- Task requirements -
Quote the line containing "The image size is (1280, 720)." and all lines that follow it in the listing below, exactly as written.

- Information -

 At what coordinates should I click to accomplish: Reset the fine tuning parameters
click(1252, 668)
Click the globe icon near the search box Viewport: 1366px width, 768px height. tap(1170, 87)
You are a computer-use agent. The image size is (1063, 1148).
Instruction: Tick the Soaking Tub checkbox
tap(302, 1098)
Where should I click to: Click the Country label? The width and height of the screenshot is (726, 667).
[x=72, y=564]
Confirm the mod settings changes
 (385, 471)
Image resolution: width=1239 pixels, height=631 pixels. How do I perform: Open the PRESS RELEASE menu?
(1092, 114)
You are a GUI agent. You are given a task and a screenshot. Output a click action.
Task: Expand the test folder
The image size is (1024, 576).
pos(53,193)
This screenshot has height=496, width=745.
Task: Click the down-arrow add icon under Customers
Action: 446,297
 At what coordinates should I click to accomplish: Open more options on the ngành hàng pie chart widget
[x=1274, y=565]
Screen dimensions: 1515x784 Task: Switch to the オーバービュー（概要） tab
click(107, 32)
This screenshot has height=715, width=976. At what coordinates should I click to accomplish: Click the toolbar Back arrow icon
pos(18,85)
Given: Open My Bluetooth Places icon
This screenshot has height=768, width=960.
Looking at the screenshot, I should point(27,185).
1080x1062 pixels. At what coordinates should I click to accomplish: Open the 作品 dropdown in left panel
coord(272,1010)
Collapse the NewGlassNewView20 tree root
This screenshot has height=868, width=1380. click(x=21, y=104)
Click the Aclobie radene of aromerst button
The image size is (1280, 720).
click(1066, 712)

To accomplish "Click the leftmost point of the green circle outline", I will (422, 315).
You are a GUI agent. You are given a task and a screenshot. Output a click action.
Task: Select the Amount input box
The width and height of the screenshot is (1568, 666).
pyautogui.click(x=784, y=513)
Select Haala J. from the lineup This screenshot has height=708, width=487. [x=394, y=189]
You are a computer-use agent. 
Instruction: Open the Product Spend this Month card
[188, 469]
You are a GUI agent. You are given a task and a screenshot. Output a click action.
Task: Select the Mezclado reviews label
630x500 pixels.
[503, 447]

- Answer below -
The image size is (1280, 720).
click(1066, 712)

To accomplish "Click the leftmost point of the green circle outline", I will (422, 315).
You are a GUI agent. You are given a task and a screenshot. Output a click action.
Task: Select the Amount input box
The width and height of the screenshot is (1568, 666).
pyautogui.click(x=784, y=513)
Select Haala J. from the lineup This screenshot has height=708, width=487. [x=394, y=189]
You are a computer-use agent. 
Instruction: Open the Product Spend this Month card
[188, 469]
You are a GUI agent. You are given a task and a screenshot. Output a click action.
Task: Select the Mezclado reviews label
630x500 pixels.
[503, 447]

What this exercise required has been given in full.